My Time Is Not My Own

First Reading: Isaiah 30:19-21, 23-26

Thus says the Lord GOD,
the Holy One of Israel:
O people of Zion, who dwell in Jerusalem,
no more will you weep;
He will be gracious to you when you cry out,
as soon as he hears he will answer you.
The Lord will give you the bread you need
and the water for which you thirst.
No longer will your Teacher hide himself,
but with your own eyes you shall see your Teacher,
While from behind, a voice shall sound in your ears:
“This is the way; walk in it,”
when you would turn to the right or to the left.
He will give rain for the seed
that you sow in the ground,
And the wheat that the soil produces
will be rich and abundant.
On that day your flock will be given pasture
and the lamb will graze in spacious meadows;
The oxen and the asses that till the ground
will eat silage tossed to them
with shovel and pitchfork.
Upon every high mountain and lofty hill
there will be streams of running water.
On the day of the great slaughter,
when the towers fall,
The light of the moon will be like that of the sun
and the light of the sun will be seven times greater
like the light of seven days.
On the day the LORD binds up the wounds of his people,
he will heal the bruises left by his blows.
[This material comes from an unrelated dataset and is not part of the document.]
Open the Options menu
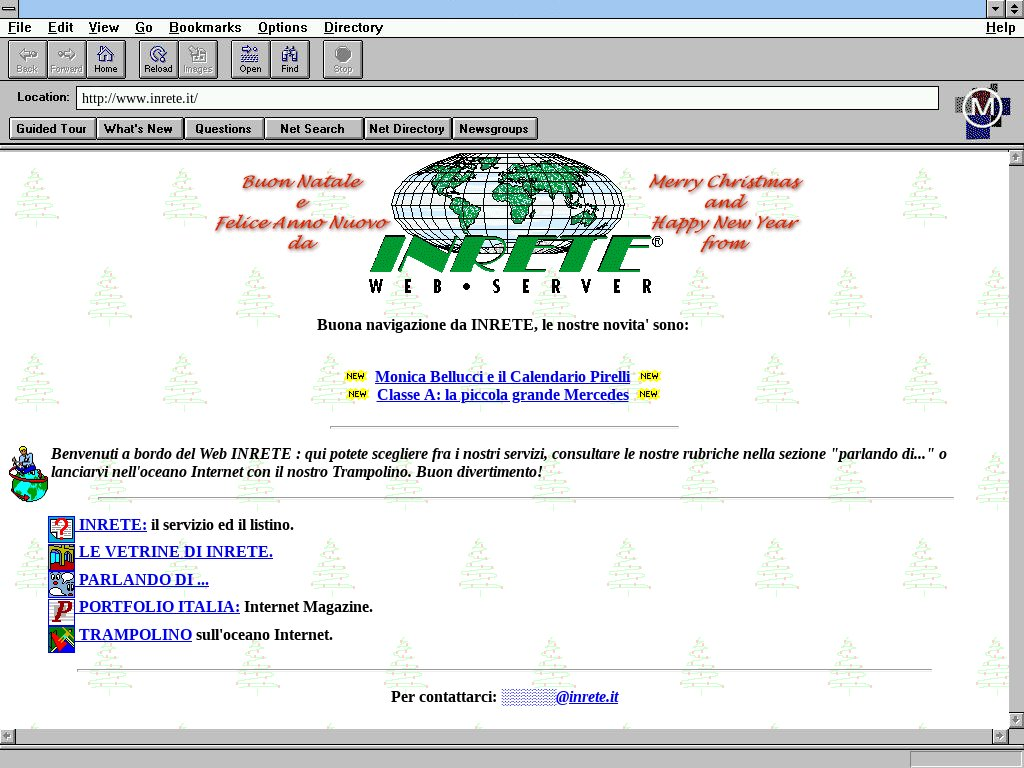The image size is (1024, 768). click(x=282, y=28)
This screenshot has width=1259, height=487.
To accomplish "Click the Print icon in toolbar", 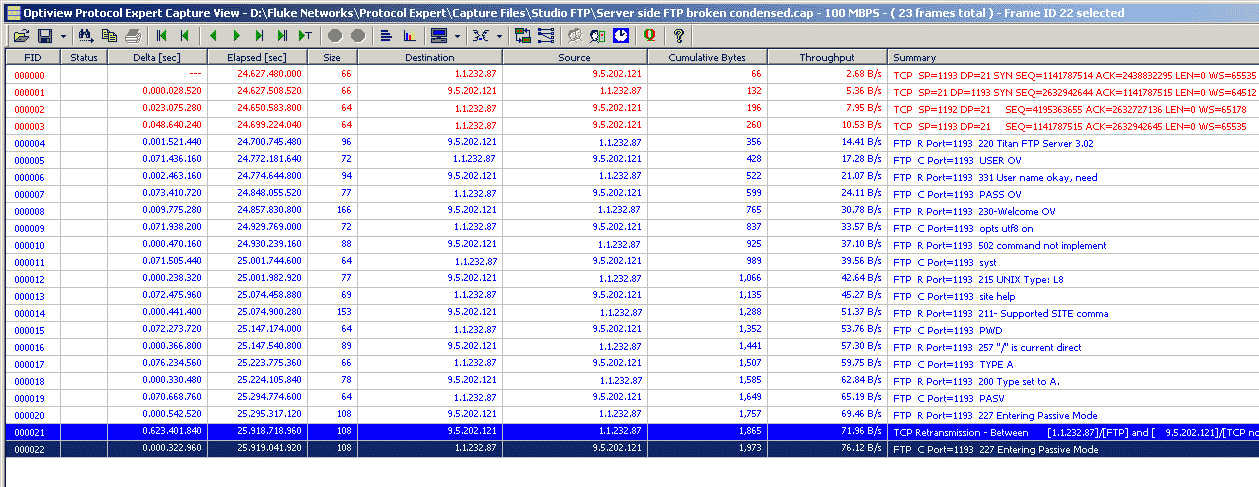I will point(133,35).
Responsorial Psalm: Psalm 147:1-2, 3-4, 5-6

R. Blessed are all who wait for the Lord.
Praise the LORD, for he is good;
sing praise to our God, for he is gracious;
it is fitting to praise him.
The LORD rebuilds Jerusalem;
the dispersed of Israel he gathers.
R. Blessed are all who wait for the Lord.
He heals the brokenhearted
and binds up their wounds.
He tells the number of the stars;
he calls each by name.
R. Blessed are all who wait for the Lord.
Great is our LORD and mighty in power:
to his wisdom there is no limit.
The LORD sustains the lowly;
the wicked he casts to the ground.
R. Blessed are all who wait for the Lord.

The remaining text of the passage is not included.